» Task statement:
Give back a single figure: the number of lines in the entries below that contain "Open".

» Input data:

==*==

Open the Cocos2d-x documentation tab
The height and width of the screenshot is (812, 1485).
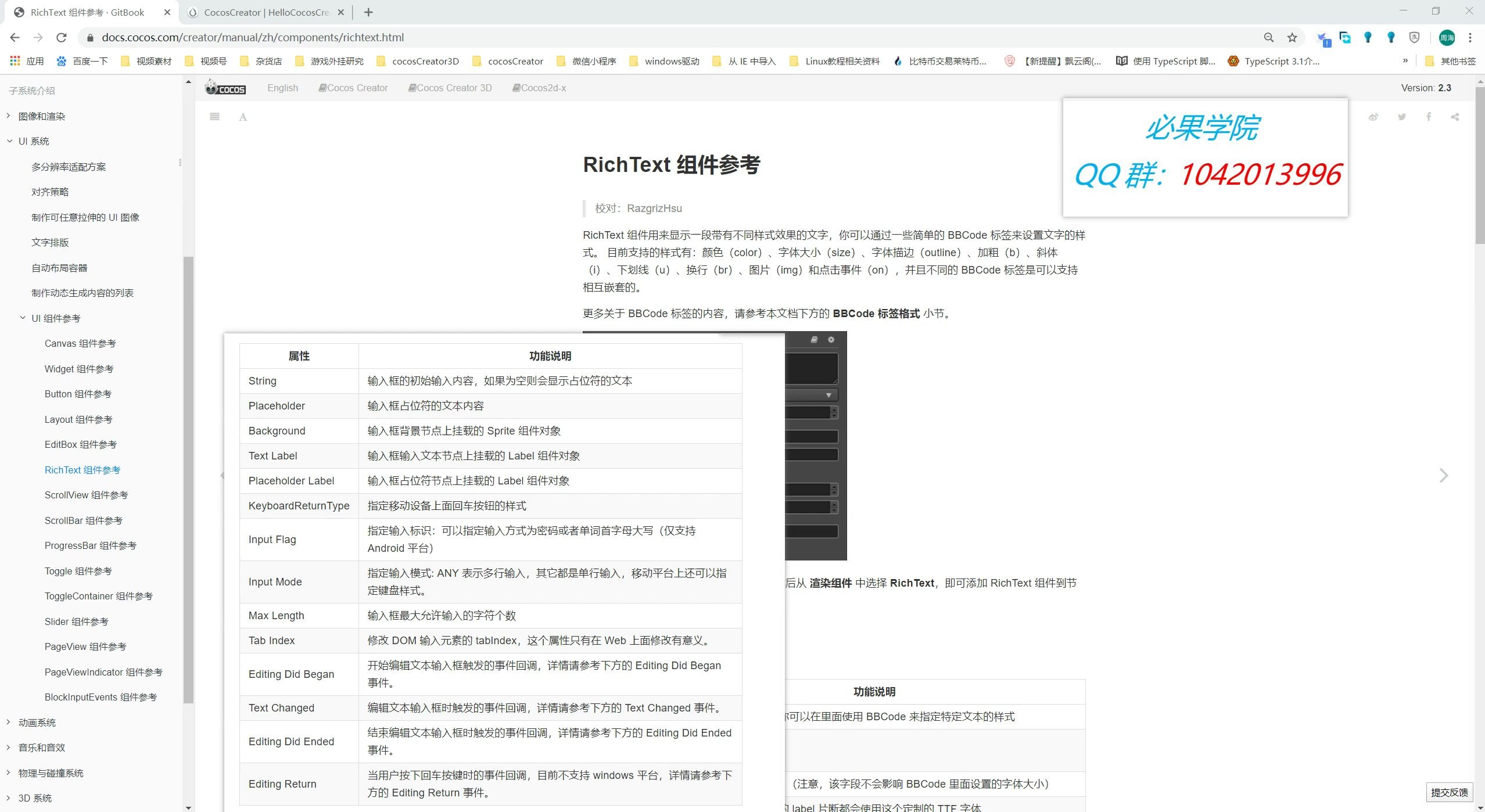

==*==

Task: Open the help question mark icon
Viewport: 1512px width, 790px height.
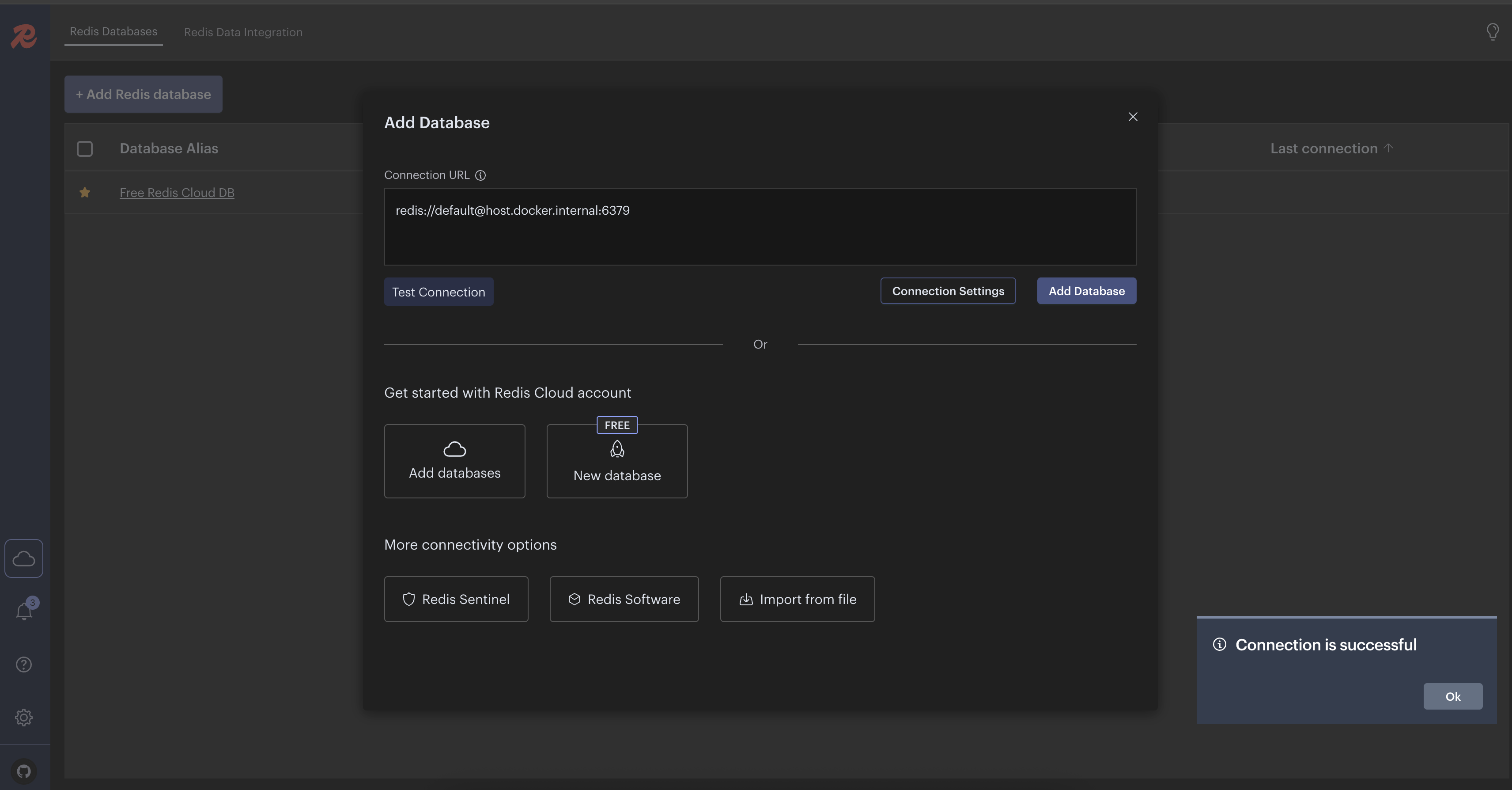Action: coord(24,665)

==*==

» Exercise output:
2